I walk a lot. On these walks, I happen upon things lost or left.
I’ve found many feathers. Owls. Parrots. Crows. and once a hawk feather.

My friends remind me feathers are signs and have meanings. A black feather is protection. A white feather means an angel is watching over you.
The hawk’s feather represents clear vision.
When I found this hawk’s father, I was ecstatic. Such a wonderful and rare find! I immediately shared the news.
One person questioned how it’d come to be there on the sidewalk in the middle of the day.
I assumed a hawk lost it as he flew overhead or stopped for rest on a nearby tree. I guess he could have swooped down for a mid-day snack and the feather fluttered to the ground.

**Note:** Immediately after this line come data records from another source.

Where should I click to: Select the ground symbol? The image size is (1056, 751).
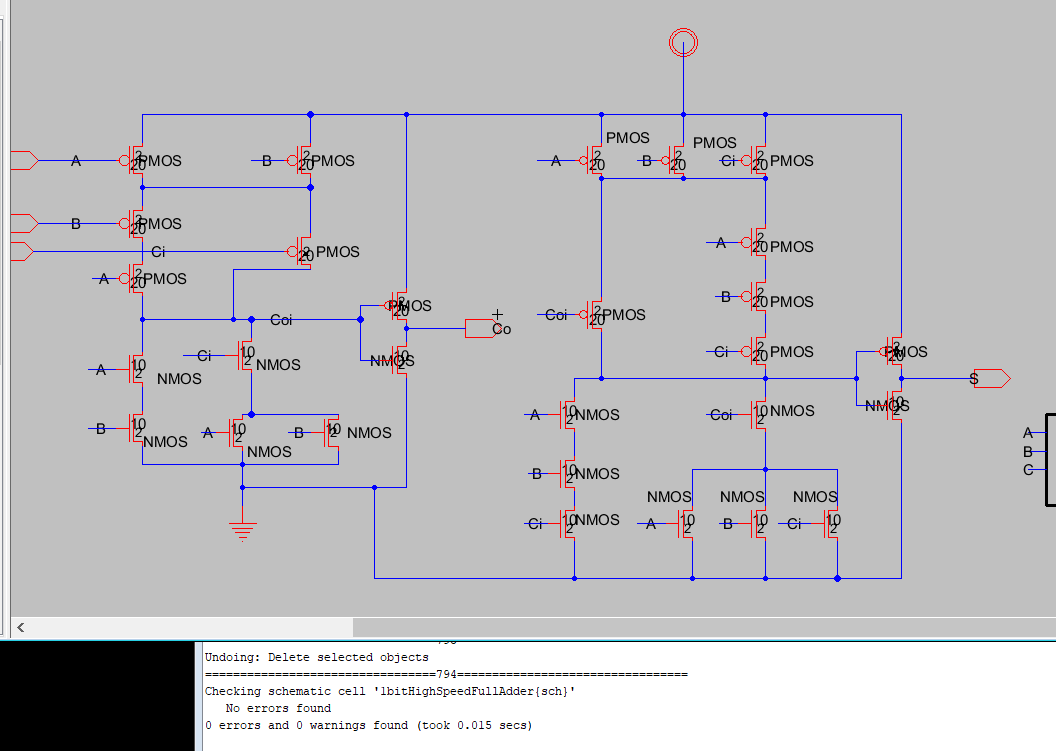click(242, 529)
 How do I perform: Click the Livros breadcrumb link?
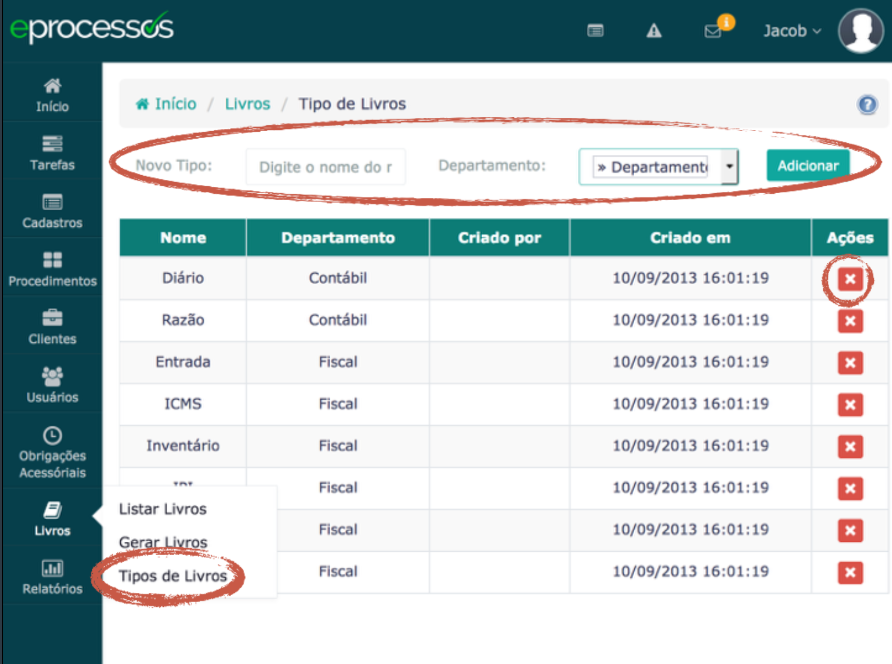247,104
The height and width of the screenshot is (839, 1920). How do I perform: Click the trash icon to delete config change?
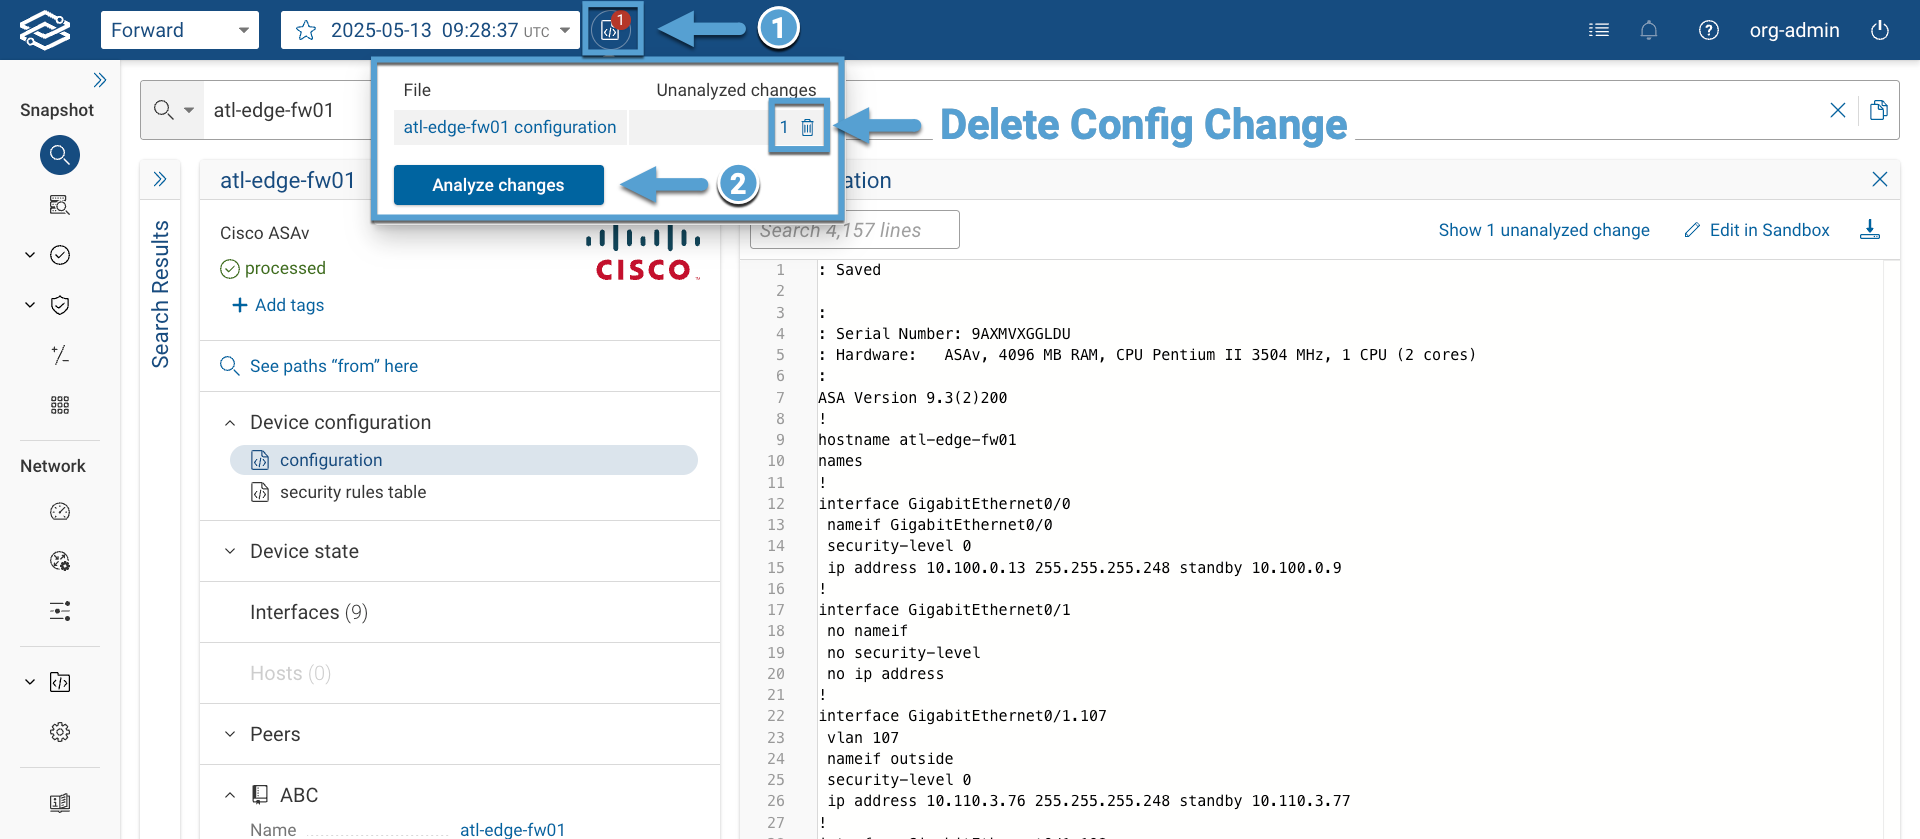(x=807, y=127)
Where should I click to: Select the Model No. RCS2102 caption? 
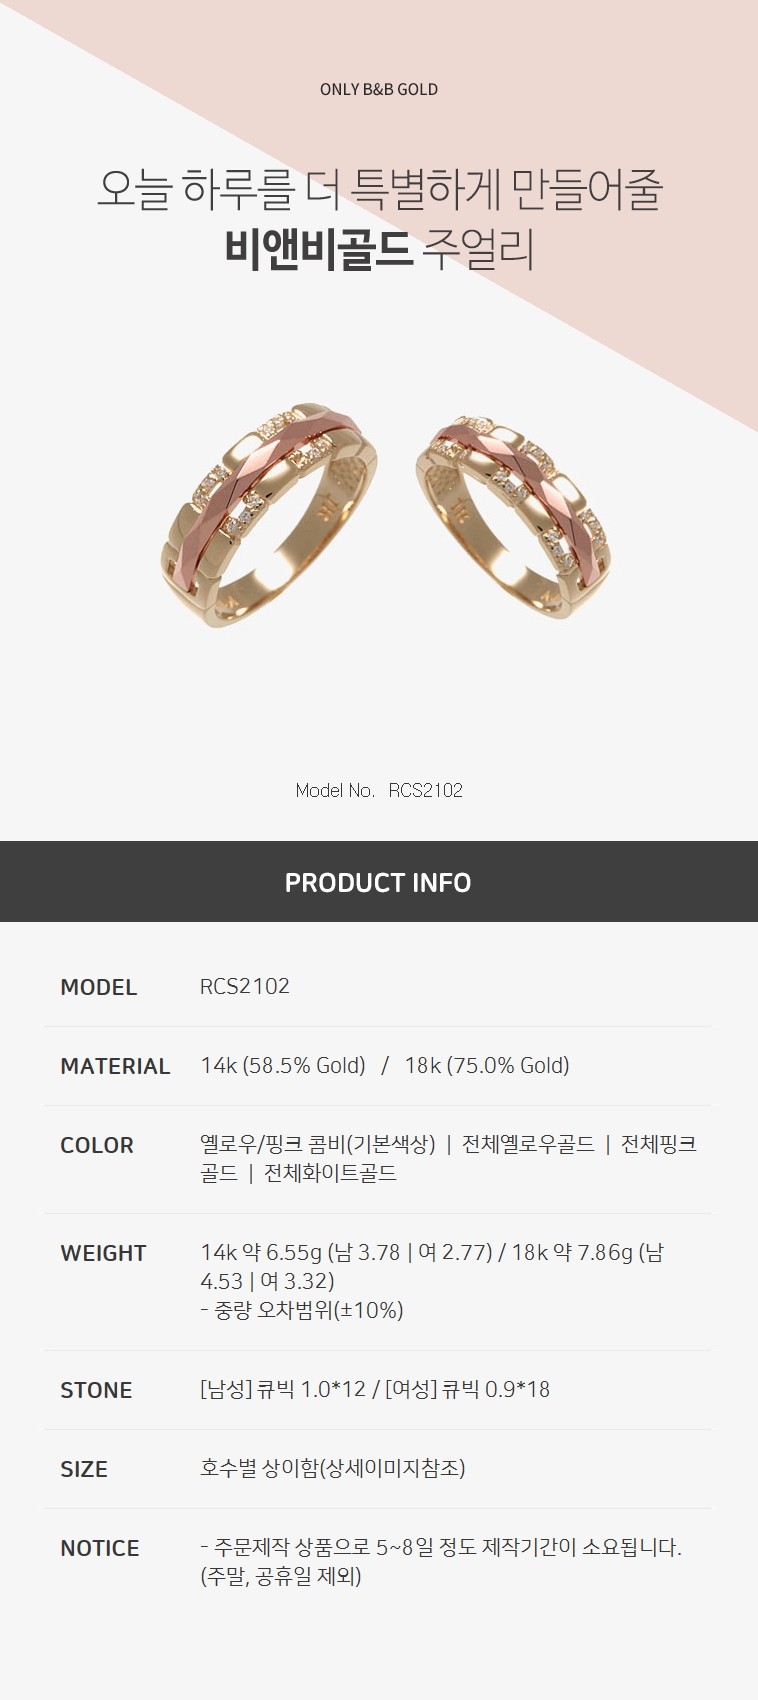379,790
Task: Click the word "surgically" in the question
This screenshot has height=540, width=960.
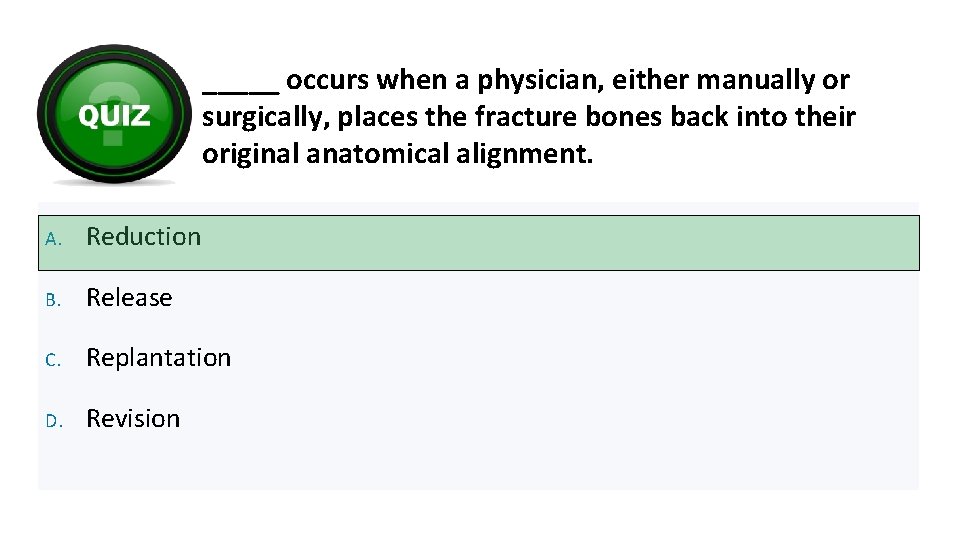Action: pos(264,118)
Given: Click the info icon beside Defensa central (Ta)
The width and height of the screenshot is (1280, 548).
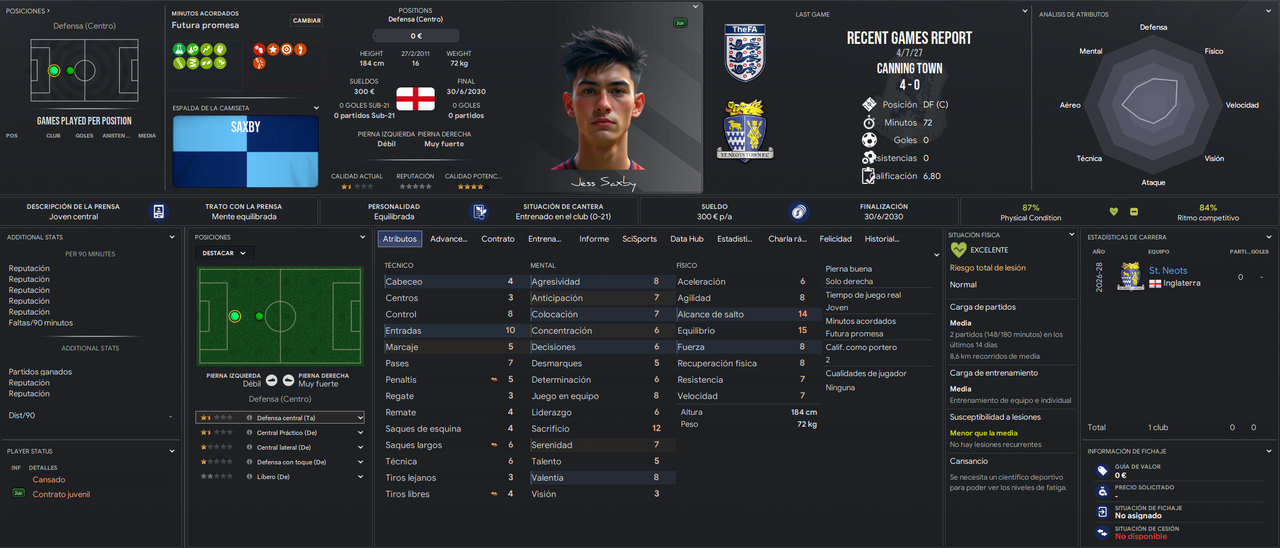Looking at the screenshot, I should pyautogui.click(x=249, y=418).
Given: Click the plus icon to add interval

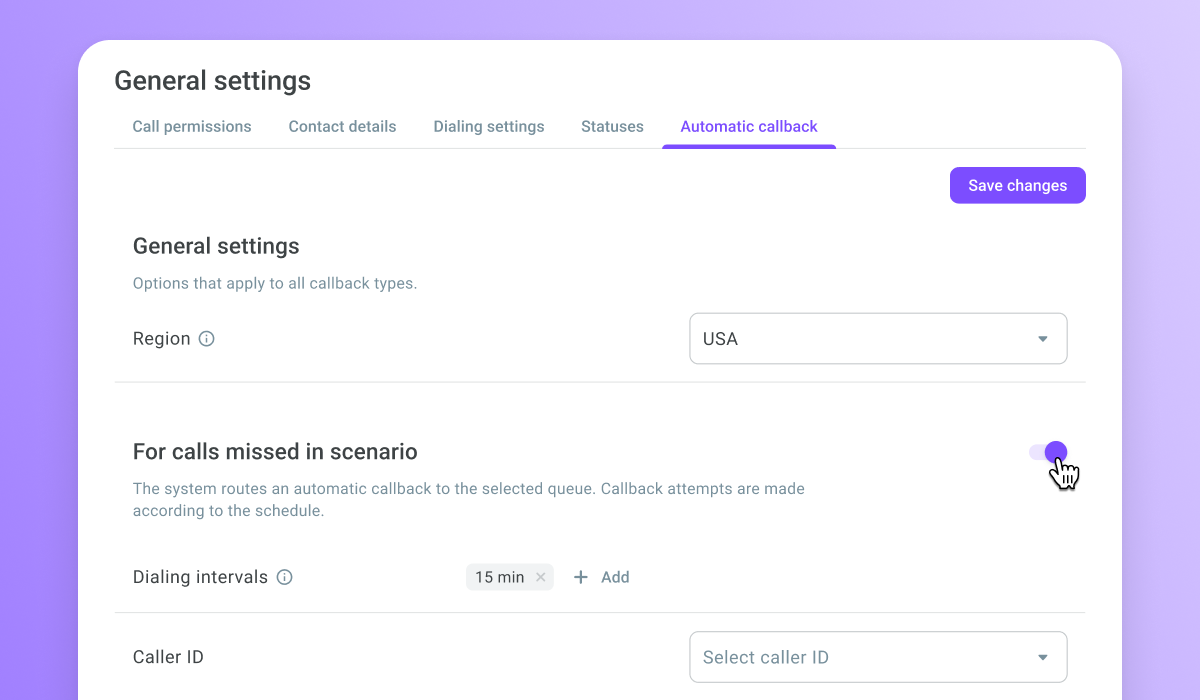Looking at the screenshot, I should click(580, 577).
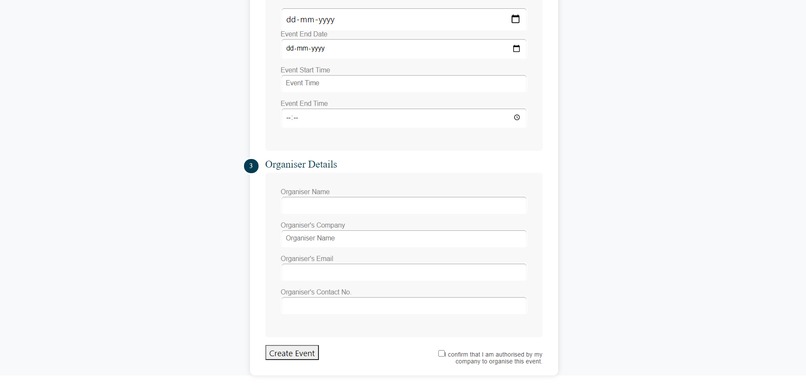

Yet – this person seemed convinced the feather it belonged to someone else. Does a child live at a nearby house? I considered it. Actually, no. Could it have belonged to a neighborhood child walking by? And she went on. Had they bought it somewhere and then dropped it? She seemed set on believing that it had been lost by a person and it belonged, not to me, but to someone else.
Did I need to explain there were hawks in the neighborhood? Did I need to say, there’s a nearby tree where I’d seen ravens and the occasional hawk? I didn’t want to explain or analyze or concern myself with such things.
I believed a hawk had molted it. And it was meant for me.
Maybe it’s like believing there’s a little magic and mystery left in the adult world.
Maybe that person had no more magic.
Of all things in life, I choose to indulge in the ever small myths and mysteries of found objects.